All while keeping it out of the public eye, I’m sure.
Good PR has gone by the wayside, I’m afraid, Ms. Bronze, with Obama’s anti-smoking act. Hopefully our newly elected CEO can turn things around.
Speaking of Mr. Polk, where is he?
Hi, folks. Apologies for being late. Accidentally had my watch set to “CP time.”
...
...
...
“China-Pacific” time … I just flew in from Shanghai.
... Ooooh.
Let’s get right down to business: As we all know, President Obama’s Family Smoking Prevention Act is now a legal reality. What does this mean for our customers?
This legislation will prevent us from further labeling our cigarettes as “Mild” or “Ultra-light.”
These rhetorical tools have been invaluable in promoting the impression that these brands are somehow less dangerous.
Or, in the case of the latter term, vaguely futuristic—transported back through time somehow, carcinogen-free, and placed now in the Plexiglas cigarette case at one’s local grocer.
Also, there’s the new requirement for more visible warning labels that are to cover at least 30% of each package.
[Forcing us to reduce the size of our beloved mascot, Moe Llama, to such an extent that he’ll no longer be discernable to school children as an appealing, goofy-looking cartoon!]
Alright, let’s turn to solutions. Come on, people, we need to think outside of the pack, er uh, carton, er uh, box.
...
...
Mr. Polk, sir ...
Yes, Watson? An idea?
Can I be excused to go to the restroo—?
No, focus, Watson ... Damn it, people, COME ON!!
...
Put a cute baby on the front of every package?

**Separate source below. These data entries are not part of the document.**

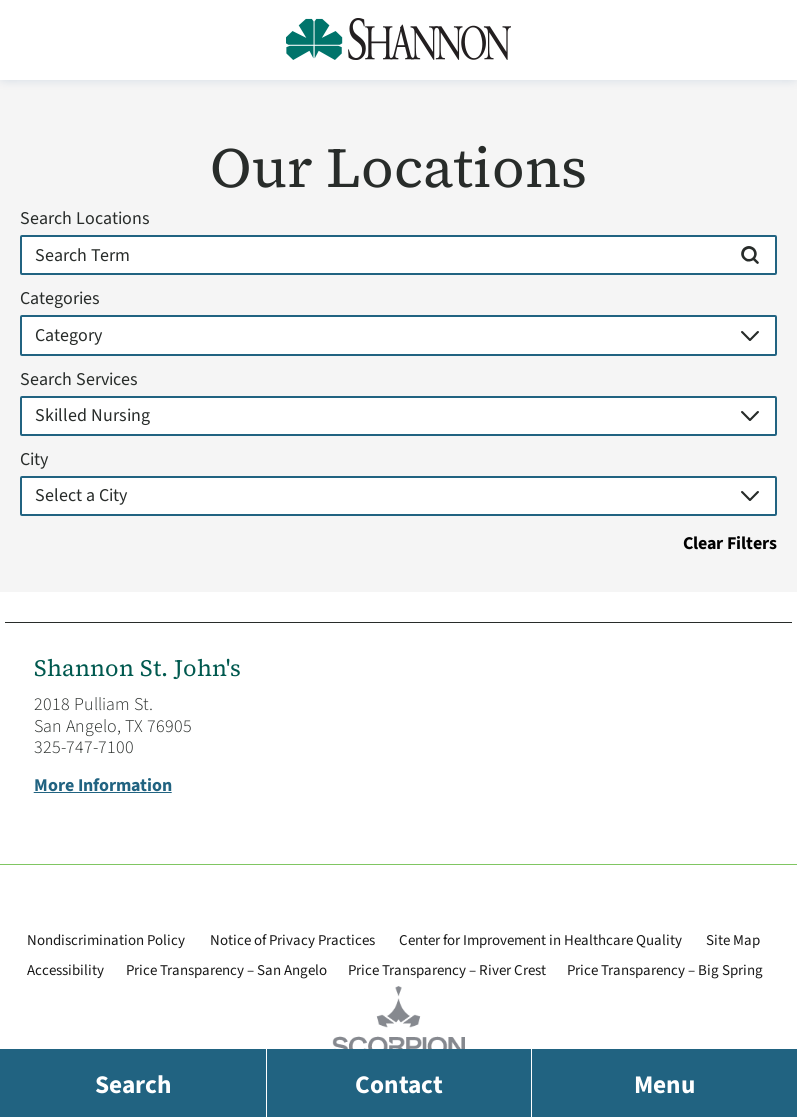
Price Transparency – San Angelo (226, 970)
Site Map (733, 940)
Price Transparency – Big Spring (665, 970)
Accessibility (65, 970)
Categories (60, 299)
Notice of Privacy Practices (292, 940)
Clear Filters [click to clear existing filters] (730, 544)
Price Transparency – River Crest (447, 970)
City (34, 460)
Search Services (79, 380)
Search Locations (85, 219)
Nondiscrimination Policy (106, 940)
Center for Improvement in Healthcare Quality (540, 940)
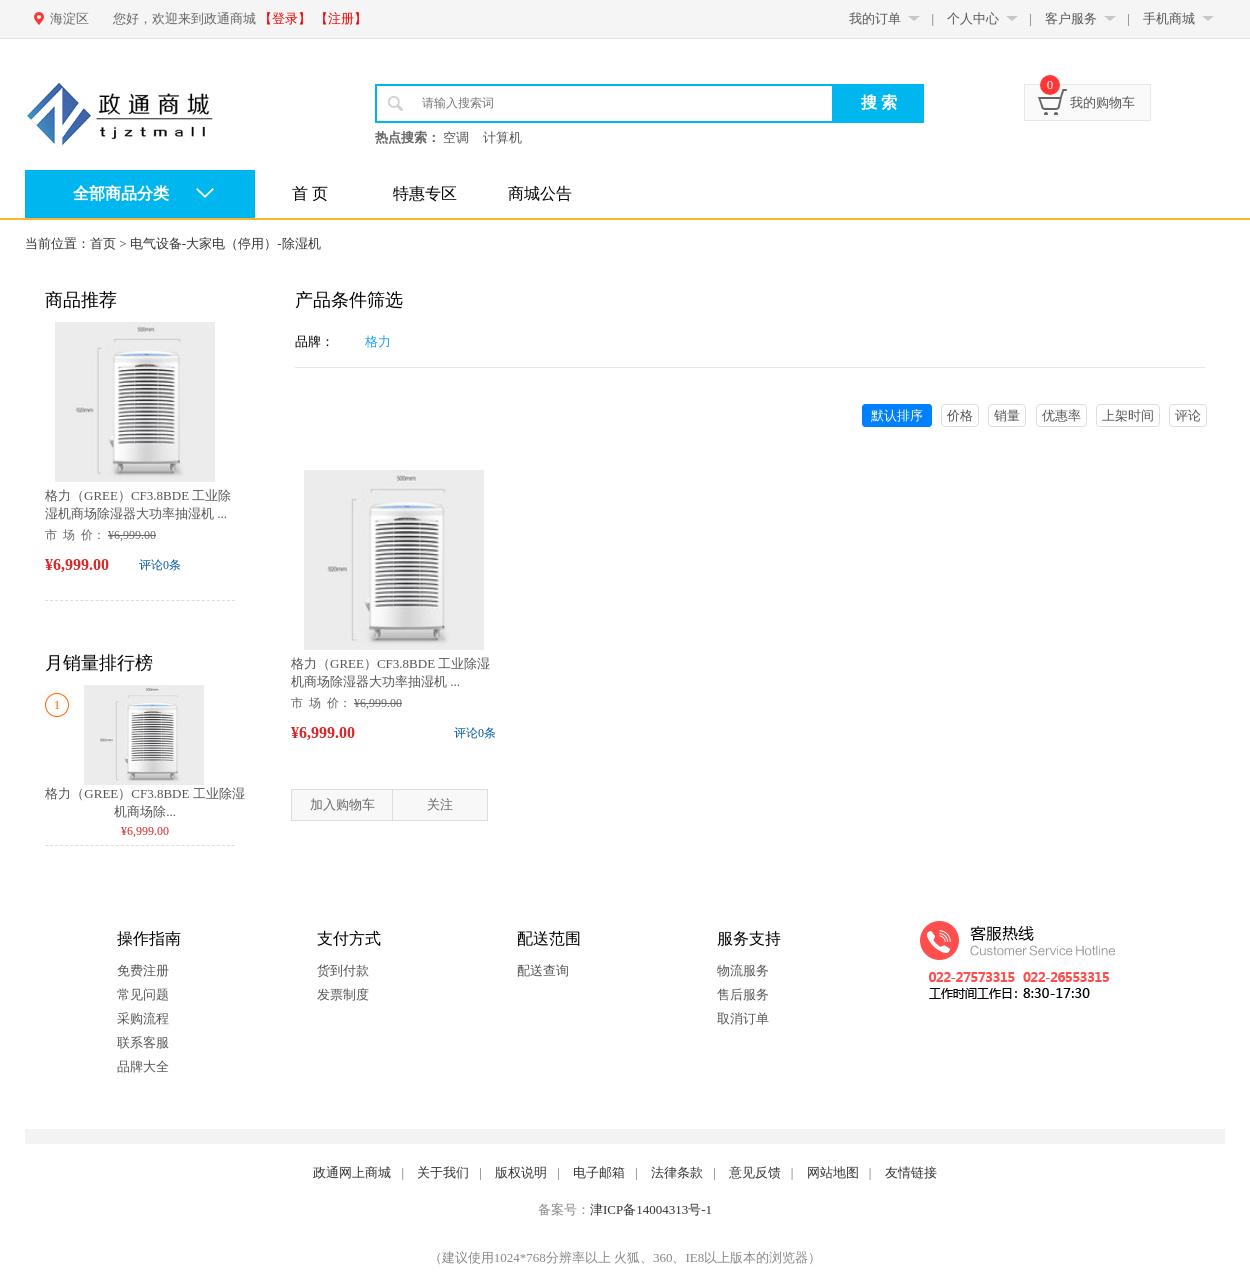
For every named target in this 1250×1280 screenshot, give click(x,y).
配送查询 (543, 970)
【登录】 (285, 18)
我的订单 (875, 18)
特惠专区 (425, 193)
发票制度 (343, 994)
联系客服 (143, 1042)
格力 (378, 341)
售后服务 (743, 994)
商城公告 (540, 193)
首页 (103, 243)
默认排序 (897, 415)
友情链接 (911, 1172)
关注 (440, 804)
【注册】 (341, 18)
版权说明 (521, 1172)
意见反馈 (755, 1172)
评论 (1188, 415)
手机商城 (1169, 18)
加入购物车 (342, 804)
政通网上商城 (352, 1172)
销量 (1007, 415)
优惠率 (1061, 415)
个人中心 (973, 18)
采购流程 (143, 1018)
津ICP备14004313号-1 (651, 1209)
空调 (456, 137)
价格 (960, 415)
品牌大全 (143, 1066)
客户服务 (1071, 18)
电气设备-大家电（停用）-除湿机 (225, 243)
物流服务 (743, 970)
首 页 (310, 193)
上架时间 (1128, 415)
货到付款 (343, 970)
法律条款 (677, 1172)
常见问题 (143, 994)
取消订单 (743, 1018)
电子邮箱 (599, 1172)
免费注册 (143, 970)
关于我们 (443, 1172)
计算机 (502, 137)
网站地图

Everyone does love babies … until they have one of their own, at least.
Hmm, yes, like toilet paper companies, we might employ the age-old tactic of displaying the image of an adorable child on the packaging to draw consumers’ focus from the disgusting nature of the commodity’s use.
In fact, what about baby-shaped tobacco pipes? ... Can be cradled in the arms, cries to alert you when it's time to smoke—
But ... wait ...
This better be good, Inez! I'm on a roll here.
Babies … That gives me an even better idea.